(Extracted data entries)
####################

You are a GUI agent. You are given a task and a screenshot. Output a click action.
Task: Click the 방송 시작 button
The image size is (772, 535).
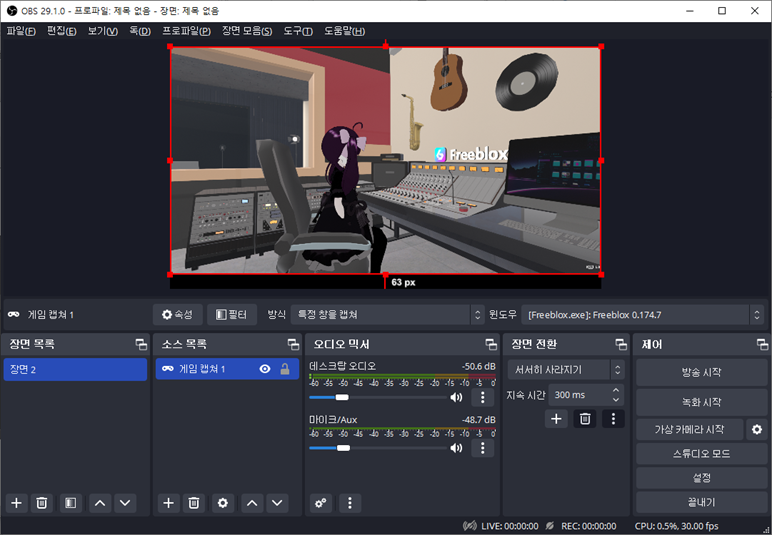coord(701,372)
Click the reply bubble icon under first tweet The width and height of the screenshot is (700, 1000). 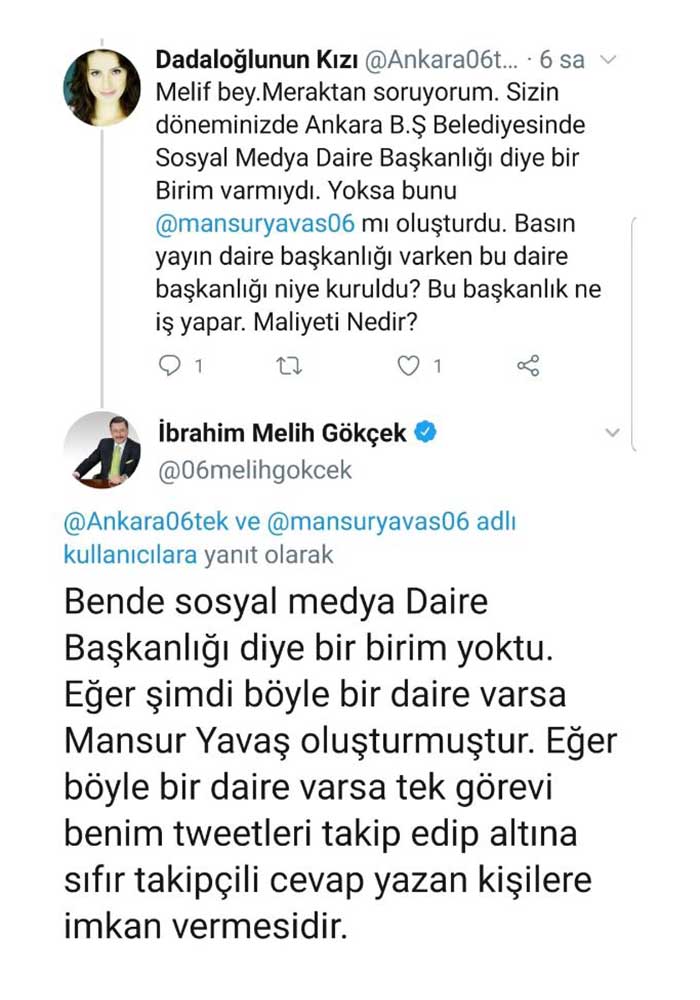[x=171, y=366]
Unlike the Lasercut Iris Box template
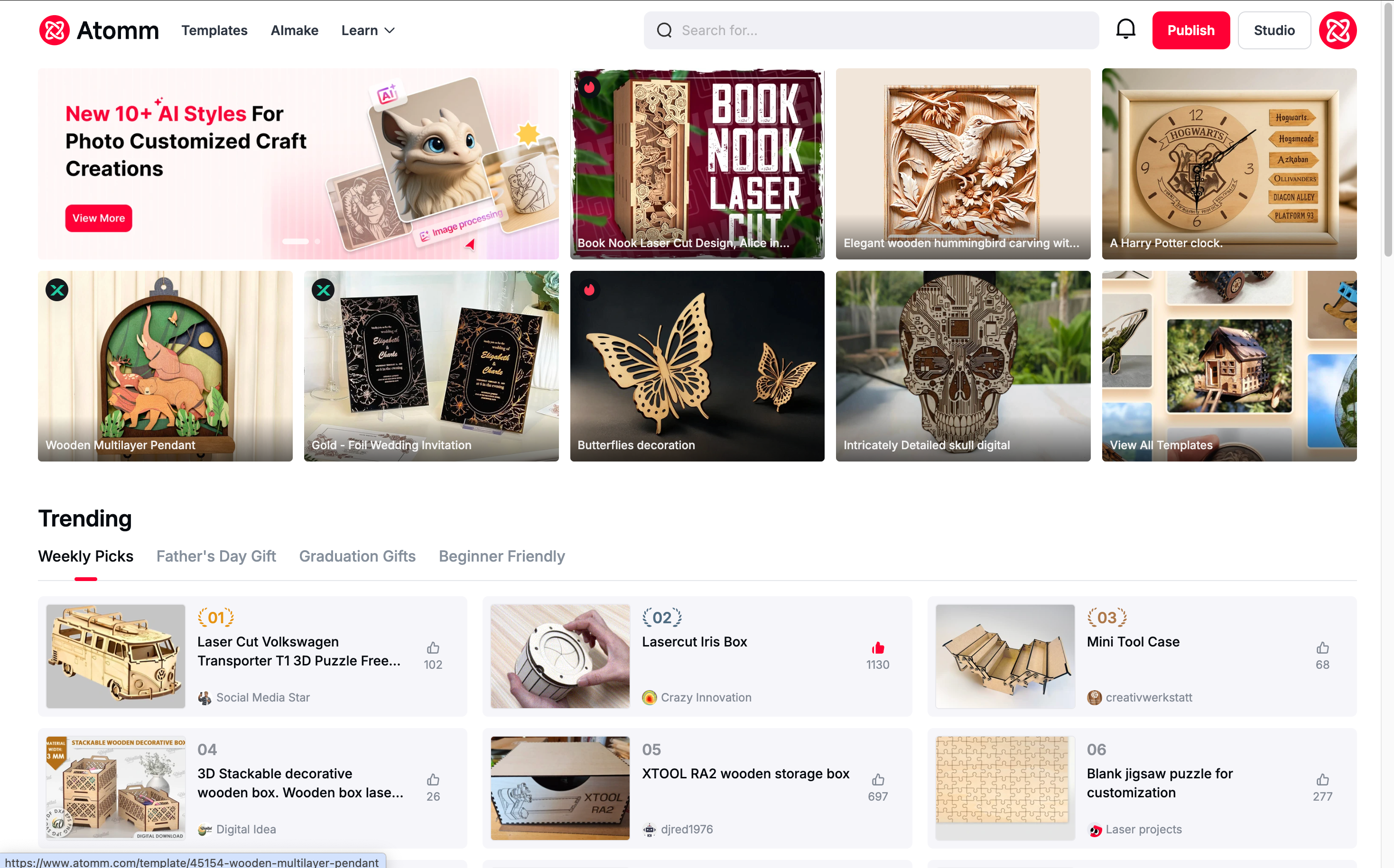This screenshot has width=1394, height=868. [878, 648]
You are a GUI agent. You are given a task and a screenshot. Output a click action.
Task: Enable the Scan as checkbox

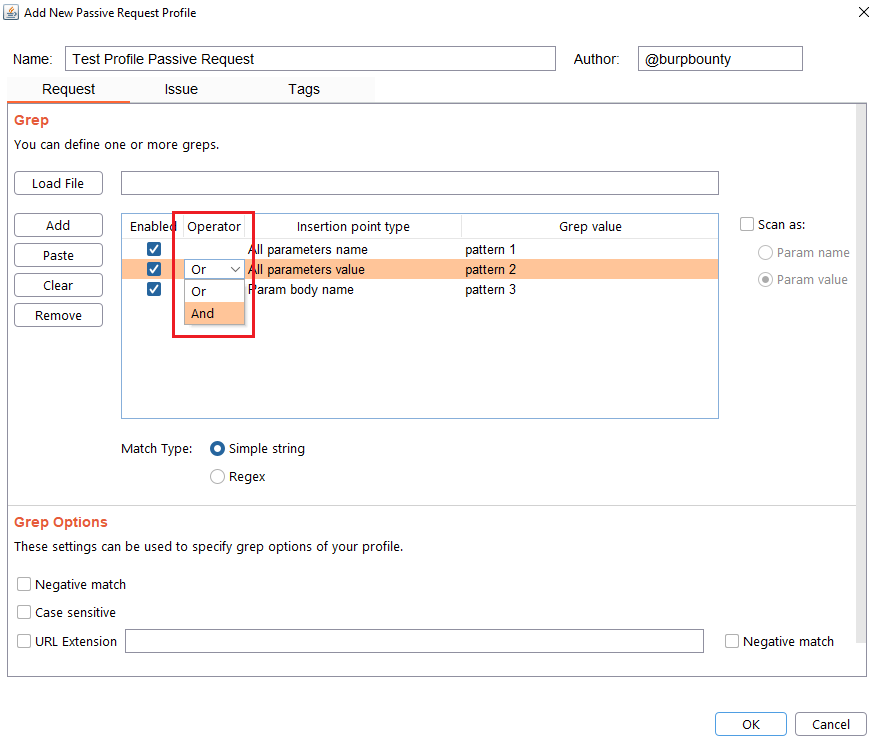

####################

REQUIRED ACTION:
Working from the records above, reproduce exactly the lines from the one with "Unlike the Lasercut Iris Box template" through the last line, without the pictures.

PROBLEM SOLUTION:
Unlike the Lasercut Iris Box template
This screenshot has width=1394, height=868. [878, 648]
You are a GUI agent. You are given a task and a screenshot. Output a click action.
Task: Enable the Scan as checkbox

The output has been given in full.